##### Dataset entries #####

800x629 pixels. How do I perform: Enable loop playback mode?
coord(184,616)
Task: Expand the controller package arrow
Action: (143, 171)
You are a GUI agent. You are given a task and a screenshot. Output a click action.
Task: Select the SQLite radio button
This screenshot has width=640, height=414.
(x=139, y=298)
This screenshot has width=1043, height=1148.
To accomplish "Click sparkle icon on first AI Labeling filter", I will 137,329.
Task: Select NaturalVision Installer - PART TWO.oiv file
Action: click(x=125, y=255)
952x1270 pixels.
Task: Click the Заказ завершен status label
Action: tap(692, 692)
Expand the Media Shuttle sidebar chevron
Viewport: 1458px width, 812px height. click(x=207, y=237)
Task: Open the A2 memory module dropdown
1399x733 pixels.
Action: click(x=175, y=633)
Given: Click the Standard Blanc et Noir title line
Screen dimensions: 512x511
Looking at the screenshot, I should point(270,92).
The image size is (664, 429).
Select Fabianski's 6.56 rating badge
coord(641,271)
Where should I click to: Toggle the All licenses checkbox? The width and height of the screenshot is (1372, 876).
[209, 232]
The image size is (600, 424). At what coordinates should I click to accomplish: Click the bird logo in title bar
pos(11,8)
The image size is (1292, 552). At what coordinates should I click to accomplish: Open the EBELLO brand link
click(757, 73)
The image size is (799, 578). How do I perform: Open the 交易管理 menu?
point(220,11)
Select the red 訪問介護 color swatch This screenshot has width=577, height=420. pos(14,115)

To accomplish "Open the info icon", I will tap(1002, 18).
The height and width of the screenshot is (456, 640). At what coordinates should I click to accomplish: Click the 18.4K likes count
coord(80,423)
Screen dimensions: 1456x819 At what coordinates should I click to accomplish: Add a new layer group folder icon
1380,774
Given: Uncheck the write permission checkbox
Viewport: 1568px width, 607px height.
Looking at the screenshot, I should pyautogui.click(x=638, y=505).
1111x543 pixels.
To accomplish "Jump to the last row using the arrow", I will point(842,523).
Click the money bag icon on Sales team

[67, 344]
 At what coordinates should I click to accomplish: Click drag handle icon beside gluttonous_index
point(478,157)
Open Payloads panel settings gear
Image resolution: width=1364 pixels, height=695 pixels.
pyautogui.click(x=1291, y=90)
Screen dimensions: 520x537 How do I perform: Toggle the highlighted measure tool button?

#####

Faithfully write out the entire listing, line by line.

• Worked solution
800x629 pixels. How do I perform: Enable loop playback mode?
coord(184,616)
Task: Expand the controller package arrow
Action: (143, 171)
You are a GUI agent. You are given a task and a screenshot. Output a click action.
Task: Select the SQLite radio button
This screenshot has width=640, height=414.
(x=139, y=298)
This screenshot has width=1043, height=1148.
To accomplish "Click sparkle icon on first AI Labeling filter", I will 137,329.
Task: Select NaturalVision Installer - PART TWO.oiv file
Action: click(x=125, y=255)
952x1270 pixels.
Task: Click the Заказ завершен status label
Action: tap(692, 692)
Expand the Media Shuttle sidebar chevron
Viewport: 1458px width, 812px height. click(x=207, y=237)
Task: Open the A2 memory module dropdown
1399x733 pixels.
Action: click(x=175, y=633)
Given: Click the Standard Blanc et Noir title line
Screen dimensions: 512x511
Looking at the screenshot, I should point(270,92).
The image size is (664, 429).
Select Fabianski's 6.56 rating badge
coord(641,271)
Where should I click to: Toggle the All licenses checkbox? The width and height of the screenshot is (1372, 876).
[209, 232]
The image size is (600, 424). At what coordinates should I click to accomplish: Click the bird logo in title bar
pos(11,8)
The image size is (1292, 552). At what coordinates should I click to accomplish: Open the EBELLO brand link
click(757, 73)
The image size is (799, 578). How do I perform: Open the 交易管理 menu?
point(220,11)
Select the red 訪問介護 color swatch This screenshot has width=577, height=420. pos(14,115)

To accomplish "Open the info icon", I will tap(1002, 18).
The height and width of the screenshot is (456, 640). At what coordinates should I click to accomplish: Click the 18.4K likes count
coord(80,423)
Screen dimensions: 1456x819 At what coordinates should I click to accomplish: Add a new layer group folder icon
1380,774
Given: Uncheck the write permission checkbox
Viewport: 1568px width, 607px height.
Looking at the screenshot, I should pyautogui.click(x=638, y=505).
1111x543 pixels.
To accomplish "Jump to the last row using the arrow", I will point(842,523).
Click the money bag icon on Sales team

[67, 344]
 At what coordinates should I click to accomplish: Click drag handle icon beside gluttonous_index
point(478,157)
Open Payloads panel settings gear
Image resolution: width=1364 pixels, height=695 pixels.
pyautogui.click(x=1291, y=90)
Screen dimensions: 520x537 How do I perform: Toggle the highlighted measure tool button?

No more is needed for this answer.